#### Problem to solve
Only the lines from the beginning of the data below through the line containing "This screenshot has height=555, width=655." belong in the response, each copied exactly.

(Stored entries)

Segment Open

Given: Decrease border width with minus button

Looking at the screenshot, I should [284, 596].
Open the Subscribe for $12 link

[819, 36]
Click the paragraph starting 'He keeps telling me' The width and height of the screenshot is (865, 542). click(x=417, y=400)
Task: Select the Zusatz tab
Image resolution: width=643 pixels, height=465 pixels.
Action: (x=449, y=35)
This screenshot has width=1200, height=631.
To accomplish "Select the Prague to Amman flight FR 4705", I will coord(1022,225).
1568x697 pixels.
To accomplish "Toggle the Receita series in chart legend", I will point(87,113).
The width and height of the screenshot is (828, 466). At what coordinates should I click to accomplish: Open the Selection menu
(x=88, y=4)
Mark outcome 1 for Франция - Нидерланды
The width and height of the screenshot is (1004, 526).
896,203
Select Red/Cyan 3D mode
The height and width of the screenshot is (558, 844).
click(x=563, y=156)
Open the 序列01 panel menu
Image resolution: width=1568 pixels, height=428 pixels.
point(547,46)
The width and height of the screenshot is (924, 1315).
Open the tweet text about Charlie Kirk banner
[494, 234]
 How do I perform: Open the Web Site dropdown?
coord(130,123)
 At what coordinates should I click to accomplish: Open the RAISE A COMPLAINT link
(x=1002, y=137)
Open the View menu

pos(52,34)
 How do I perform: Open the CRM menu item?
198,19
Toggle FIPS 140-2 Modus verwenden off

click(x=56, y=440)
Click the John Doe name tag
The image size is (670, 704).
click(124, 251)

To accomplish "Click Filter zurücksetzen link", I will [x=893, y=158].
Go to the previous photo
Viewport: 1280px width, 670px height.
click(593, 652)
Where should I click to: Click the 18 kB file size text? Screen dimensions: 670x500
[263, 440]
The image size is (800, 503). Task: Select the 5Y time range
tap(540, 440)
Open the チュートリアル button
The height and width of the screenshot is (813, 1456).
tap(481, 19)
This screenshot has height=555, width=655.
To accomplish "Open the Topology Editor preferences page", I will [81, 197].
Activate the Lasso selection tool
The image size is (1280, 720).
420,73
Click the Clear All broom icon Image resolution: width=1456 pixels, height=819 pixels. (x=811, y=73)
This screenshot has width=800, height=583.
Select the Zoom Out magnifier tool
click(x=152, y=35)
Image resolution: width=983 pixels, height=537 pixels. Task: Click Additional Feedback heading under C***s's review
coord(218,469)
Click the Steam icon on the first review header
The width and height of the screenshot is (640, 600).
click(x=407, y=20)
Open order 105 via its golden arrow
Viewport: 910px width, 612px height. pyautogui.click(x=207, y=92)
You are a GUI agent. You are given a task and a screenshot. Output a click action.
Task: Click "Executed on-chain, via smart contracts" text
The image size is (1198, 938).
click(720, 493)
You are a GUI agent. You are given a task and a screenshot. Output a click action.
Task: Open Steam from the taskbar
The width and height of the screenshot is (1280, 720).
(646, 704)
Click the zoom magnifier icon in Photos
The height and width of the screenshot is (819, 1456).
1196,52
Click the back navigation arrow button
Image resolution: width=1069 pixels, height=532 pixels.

Segment Closed

#### Reply
Given: Decrease border width with minus button

Looking at the screenshot, I should [284, 596].
Open the Subscribe for $12 link

[819, 36]
Click the paragraph starting 'He keeps telling me' The width and height of the screenshot is (865, 542). click(x=417, y=400)
Task: Select the Zusatz tab
Image resolution: width=643 pixels, height=465 pixels.
Action: (x=449, y=35)
This screenshot has width=1200, height=631.
To accomplish "Select the Prague to Amman flight FR 4705", I will coord(1022,225).
1568x697 pixels.
To accomplish "Toggle the Receita series in chart legend", I will point(87,113).
The width and height of the screenshot is (828, 466). At what coordinates should I click to accomplish: Open the Selection menu
(x=88, y=4)
Mark outcome 1 for Франция - Нидерланды
The width and height of the screenshot is (1004, 526).
896,203
Select Red/Cyan 3D mode
The height and width of the screenshot is (558, 844).
click(x=563, y=156)
Open the 序列01 panel menu
Image resolution: width=1568 pixels, height=428 pixels.
point(547,46)
The width and height of the screenshot is (924, 1315).
Open the tweet text about Charlie Kirk banner
[494, 234]
 How do I perform: Open the Web Site dropdown?
coord(130,123)
 At what coordinates should I click to accomplish: Open the RAISE A COMPLAINT link
(x=1002, y=137)
Open the View menu

pos(52,34)
 How do I perform: Open the CRM menu item?
198,19
Toggle FIPS 140-2 Modus verwenden off

click(x=56, y=440)
Click the John Doe name tag
The image size is (670, 704).
click(124, 251)

To accomplish "Click Filter zurücksetzen link", I will [x=893, y=158].
Go to the previous photo
Viewport: 1280px width, 670px height.
click(593, 652)
Where should I click to: Click the 18 kB file size text? Screen dimensions: 670x500
[263, 440]
The image size is (800, 503). Task: Select the 5Y time range
tap(540, 440)
Open the チュートリアル button
The height and width of the screenshot is (813, 1456).
tap(481, 19)
This screenshot has height=555, width=655.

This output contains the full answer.